** INFORMATION SUPPLIED follows **
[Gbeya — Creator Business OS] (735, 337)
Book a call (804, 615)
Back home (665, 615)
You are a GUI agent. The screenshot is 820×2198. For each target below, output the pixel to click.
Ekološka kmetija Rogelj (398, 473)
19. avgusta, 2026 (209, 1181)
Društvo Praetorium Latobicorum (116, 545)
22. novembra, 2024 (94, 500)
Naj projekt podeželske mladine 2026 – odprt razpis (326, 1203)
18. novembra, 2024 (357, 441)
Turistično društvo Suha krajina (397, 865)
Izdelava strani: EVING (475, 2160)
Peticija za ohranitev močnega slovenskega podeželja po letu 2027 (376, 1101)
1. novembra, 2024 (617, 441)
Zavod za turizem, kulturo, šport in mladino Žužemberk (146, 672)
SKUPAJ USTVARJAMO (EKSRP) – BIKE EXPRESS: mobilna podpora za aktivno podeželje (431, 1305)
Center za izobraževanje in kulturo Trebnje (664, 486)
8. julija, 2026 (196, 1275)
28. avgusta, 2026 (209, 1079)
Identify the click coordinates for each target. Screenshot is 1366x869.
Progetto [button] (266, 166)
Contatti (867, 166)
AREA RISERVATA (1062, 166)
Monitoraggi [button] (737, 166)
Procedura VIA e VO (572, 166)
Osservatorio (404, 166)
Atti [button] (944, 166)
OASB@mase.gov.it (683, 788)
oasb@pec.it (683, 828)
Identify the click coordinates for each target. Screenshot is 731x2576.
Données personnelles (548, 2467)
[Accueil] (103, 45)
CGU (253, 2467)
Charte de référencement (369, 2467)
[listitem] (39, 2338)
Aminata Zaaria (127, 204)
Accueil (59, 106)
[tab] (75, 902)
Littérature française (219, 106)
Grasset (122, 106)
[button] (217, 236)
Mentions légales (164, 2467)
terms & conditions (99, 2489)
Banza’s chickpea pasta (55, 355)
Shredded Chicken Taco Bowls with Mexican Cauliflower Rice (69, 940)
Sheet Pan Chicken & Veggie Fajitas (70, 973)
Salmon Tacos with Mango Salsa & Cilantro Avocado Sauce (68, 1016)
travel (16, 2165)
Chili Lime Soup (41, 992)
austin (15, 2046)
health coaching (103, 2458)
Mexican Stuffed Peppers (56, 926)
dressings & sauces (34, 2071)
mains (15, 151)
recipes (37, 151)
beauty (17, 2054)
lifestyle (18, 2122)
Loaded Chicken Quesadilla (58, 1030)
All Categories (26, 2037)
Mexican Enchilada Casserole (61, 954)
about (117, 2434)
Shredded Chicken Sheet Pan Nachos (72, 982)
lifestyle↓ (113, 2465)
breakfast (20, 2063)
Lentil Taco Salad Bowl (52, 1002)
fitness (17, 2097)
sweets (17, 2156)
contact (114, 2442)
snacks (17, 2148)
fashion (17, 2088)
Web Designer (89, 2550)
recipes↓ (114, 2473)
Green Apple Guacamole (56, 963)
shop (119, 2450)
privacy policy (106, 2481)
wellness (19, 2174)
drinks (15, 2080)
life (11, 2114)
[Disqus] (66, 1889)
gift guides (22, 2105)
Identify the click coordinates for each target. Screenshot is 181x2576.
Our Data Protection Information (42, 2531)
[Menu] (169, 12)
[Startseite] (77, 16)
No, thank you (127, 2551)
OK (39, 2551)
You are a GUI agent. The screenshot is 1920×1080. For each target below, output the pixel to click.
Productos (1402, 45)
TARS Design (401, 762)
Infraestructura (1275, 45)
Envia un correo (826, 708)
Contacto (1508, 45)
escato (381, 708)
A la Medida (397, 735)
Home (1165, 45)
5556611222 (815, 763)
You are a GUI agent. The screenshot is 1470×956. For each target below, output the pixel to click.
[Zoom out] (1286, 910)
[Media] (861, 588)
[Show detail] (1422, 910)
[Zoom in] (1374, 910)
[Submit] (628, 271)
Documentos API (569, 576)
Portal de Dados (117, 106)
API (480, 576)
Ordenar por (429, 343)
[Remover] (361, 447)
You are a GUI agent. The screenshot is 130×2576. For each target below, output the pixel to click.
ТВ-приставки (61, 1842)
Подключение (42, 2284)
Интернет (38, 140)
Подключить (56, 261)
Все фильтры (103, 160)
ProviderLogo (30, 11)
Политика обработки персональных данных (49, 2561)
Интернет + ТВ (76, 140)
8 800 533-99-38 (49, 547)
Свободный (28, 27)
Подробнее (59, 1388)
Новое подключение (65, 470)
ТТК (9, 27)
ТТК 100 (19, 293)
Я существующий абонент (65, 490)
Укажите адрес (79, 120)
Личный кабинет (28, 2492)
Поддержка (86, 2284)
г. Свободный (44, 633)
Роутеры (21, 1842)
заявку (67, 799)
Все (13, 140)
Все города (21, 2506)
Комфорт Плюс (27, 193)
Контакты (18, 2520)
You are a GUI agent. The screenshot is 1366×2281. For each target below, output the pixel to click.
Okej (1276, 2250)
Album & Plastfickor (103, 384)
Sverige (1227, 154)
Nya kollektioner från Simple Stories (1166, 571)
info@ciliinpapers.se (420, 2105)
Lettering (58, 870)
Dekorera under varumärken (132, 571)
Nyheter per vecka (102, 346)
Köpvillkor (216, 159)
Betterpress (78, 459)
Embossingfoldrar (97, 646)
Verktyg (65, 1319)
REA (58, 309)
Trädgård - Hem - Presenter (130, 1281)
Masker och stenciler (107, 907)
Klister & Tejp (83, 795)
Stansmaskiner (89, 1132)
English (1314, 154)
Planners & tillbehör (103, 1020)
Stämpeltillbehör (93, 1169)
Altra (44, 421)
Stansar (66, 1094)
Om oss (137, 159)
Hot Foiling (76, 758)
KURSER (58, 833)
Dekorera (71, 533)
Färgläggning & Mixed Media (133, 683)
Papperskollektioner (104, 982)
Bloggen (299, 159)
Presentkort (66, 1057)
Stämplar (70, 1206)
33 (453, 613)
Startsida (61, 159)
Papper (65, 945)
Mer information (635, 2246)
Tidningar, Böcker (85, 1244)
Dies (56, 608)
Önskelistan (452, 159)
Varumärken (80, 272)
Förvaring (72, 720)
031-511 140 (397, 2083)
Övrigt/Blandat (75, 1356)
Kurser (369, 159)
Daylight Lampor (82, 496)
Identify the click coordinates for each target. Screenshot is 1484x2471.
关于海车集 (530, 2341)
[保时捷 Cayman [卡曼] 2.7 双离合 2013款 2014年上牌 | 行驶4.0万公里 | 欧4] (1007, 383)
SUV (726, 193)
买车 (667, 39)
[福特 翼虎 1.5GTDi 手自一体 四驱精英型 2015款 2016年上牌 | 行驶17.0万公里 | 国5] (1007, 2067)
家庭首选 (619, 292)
** End of INFORMATION SUPPLIED **
▸ **PROMPT**:
Report only the number of lines in the data above that contain "kulturo".

▸ **OUTPUT OF THE EXERCISE**:
2